You are entitled to....

You are entitled to....

The year our daughter turned 15 she announced that she didn’t want us to buy her any “stuff” for Hanukkah. Huh? Did I hear that right? No stuff? What’s going on? Did she still love us? Wasn’t she grateful for the many very carefully selected gifts she’d received since… birth? Was she planning on running away and wanting to travel light?!

Actually, the truth was far less sinister and more profoundly personal. As she put it, “I’ve had it with holiday commercialism.” This led to a lively family discussion about needs vs. desires. Form vs. Substance. Carnivores vs. Vegetarians.

NOTE1: Our son was 9 at that time and while he dearly loved and coveted all kinds of “stuff,” (except when it came to clearing it off the floor and stowing back where it belonged) he agreed his sister’s idea merited serious philosophical consideration.

NOTE2: Said son is now a college graduate with a degree in… philosophy.

We love each other in this family and we’re not shy about showing it. So even though we placed a holiday moratorium on buying each other stuff there were absolutely no restrictions on the act of giving. Of course, without the stuff option to fall back on, we each faced the creative challenge of figuring out what to give.

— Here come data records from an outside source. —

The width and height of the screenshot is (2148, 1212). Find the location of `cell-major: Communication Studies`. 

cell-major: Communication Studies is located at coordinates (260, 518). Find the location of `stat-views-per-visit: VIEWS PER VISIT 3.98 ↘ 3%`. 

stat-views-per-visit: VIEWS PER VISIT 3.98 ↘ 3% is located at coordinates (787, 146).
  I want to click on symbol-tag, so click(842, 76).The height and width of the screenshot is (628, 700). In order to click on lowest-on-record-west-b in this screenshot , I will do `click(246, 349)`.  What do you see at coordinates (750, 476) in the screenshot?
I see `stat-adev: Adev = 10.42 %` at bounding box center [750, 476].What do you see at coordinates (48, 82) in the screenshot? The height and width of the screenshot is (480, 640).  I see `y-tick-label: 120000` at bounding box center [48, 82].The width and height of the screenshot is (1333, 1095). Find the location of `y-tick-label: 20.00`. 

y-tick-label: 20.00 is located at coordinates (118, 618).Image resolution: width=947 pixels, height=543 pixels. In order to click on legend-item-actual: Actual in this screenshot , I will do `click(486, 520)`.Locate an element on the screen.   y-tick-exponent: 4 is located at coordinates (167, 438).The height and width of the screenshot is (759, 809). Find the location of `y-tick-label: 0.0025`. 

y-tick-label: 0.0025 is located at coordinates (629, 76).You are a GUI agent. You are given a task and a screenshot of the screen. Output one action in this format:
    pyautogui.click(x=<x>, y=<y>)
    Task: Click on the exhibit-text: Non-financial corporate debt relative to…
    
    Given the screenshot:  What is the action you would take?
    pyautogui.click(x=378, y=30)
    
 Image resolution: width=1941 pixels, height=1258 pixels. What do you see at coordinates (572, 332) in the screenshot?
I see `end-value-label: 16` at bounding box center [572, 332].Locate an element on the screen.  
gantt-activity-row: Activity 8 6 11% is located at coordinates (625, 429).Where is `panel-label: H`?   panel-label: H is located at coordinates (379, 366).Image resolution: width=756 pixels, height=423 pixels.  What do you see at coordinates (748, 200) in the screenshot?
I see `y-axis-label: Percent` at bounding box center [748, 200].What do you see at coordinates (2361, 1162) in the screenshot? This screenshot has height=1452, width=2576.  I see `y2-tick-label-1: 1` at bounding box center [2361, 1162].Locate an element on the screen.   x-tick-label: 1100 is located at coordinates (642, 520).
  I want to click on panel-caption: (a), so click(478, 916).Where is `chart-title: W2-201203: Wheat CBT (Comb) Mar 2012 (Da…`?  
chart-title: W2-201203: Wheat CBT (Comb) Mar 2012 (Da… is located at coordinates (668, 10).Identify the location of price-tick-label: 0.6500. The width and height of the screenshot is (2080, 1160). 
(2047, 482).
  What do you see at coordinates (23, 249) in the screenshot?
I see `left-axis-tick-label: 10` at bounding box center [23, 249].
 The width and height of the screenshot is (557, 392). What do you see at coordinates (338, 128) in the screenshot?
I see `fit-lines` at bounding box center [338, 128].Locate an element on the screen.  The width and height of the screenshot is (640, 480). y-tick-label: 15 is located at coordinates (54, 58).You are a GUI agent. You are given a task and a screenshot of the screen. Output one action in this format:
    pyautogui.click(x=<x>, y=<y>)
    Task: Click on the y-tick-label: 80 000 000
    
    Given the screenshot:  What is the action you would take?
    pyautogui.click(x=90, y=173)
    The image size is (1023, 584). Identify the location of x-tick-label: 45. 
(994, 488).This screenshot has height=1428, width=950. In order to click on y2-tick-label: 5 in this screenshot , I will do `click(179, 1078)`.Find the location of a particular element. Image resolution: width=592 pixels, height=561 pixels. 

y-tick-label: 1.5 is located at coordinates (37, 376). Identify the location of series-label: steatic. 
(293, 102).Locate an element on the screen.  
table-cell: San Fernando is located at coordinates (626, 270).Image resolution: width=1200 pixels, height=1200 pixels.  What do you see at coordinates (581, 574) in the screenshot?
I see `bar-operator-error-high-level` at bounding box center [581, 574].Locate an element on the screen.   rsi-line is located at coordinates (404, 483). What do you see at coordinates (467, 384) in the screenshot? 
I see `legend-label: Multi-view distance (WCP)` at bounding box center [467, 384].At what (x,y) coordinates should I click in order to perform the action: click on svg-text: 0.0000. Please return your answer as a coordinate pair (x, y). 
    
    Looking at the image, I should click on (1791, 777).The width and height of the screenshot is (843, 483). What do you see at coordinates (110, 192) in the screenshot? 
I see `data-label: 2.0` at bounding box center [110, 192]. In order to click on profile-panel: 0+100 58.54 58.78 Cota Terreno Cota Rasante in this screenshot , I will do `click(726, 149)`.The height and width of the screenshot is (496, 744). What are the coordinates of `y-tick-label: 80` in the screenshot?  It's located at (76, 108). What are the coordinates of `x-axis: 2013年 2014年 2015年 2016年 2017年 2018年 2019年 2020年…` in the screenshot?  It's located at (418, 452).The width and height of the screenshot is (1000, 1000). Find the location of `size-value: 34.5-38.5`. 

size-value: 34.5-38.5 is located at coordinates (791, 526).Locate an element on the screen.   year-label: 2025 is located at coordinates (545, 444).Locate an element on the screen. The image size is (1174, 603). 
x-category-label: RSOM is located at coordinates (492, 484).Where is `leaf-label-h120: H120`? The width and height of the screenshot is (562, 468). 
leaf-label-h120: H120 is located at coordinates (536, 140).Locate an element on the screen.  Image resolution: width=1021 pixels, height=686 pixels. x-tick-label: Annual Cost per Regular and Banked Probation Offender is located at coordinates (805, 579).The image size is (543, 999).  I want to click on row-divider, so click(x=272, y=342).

That first year we abandoned traditional gift-giving our tokens of affection and admiration became more experiential and far-reaching. I’m talking about live performances and other cultural outings. There were factory tours, waterfall hikes, specially baked desserts, multi-media presentations, and hand-crafted treasures.

By far the best innovation emerging from our new tradition was the advent of personalized coupons books. These hand-made packets offered a variety of a dozen or so customized “goods and services and special privileges.” If you’re thinking “Give my kids a month of dry-cleaning?! A reserved parking space?! Is this woman nuts?” allow me to explain. The key to coupon success is knowing your recipient. Daughter, who frequently got busted for talking on the phone after lights out, was thrilled to get: “This coupon entitles you to use the phone between 11-11:30 on a school night. Homework and all getting ready for bed preparations must first be completed.”

Son, who has always loved sweets, got: “This coupon entitles you to 2 dozen of your choice of home-made cookies that you don’t have to share with anyone (unless you happen to be feeling particularly generous). Minimum 24 hour notice required.”

I remember happily receiving: “I will water all the plants in the house for you for 1 week.” And David, who spends lots of time hunched over his computer, was delighted to get: “I will give you a 10 minute shoulder massage.”

Freeing ourselves from buying stuff has opened the door to a new tradition and kept us out of the malls.

Now just in case you think I live under a rock, have a heart of stone, and/or am independently wealthy… none of the above. So, yes, I know times are tough and retailers around the country are wracking their business brains to figure out how to get us to regain enough confidence in the economy and our future earning power to get ourselves down to the mall and do our part for the recovery. I get that. And this No-stuff Gift Guide isn’t meant as an all or nothing deal. I mean, let’s face, there is very cool stuff in stores. And sometimes the special something your kid craves is just what you want to give, and if you can, go ahead and give it. Then knock yourself out on the kid’s joy when he/she receives your gift. All I’m saying is that you are not and never have been required to go into debt buying stuff that’s out of synch with your innate sense of what’s appropriate and healthy for your child.

So, if you’re looking for some extra meaning during this holiday season and a little less wear and tear on your family values, you might talk to your kids about alternatives to traditional gift-giving. It may not be coupons, but your family will likely come up with all kinds of great ideas. When we explore more creative ways to show our love for each other, we celebrate the uniqueness of each of family member. Now there’s a gift!

Happy holidays from our family to yours.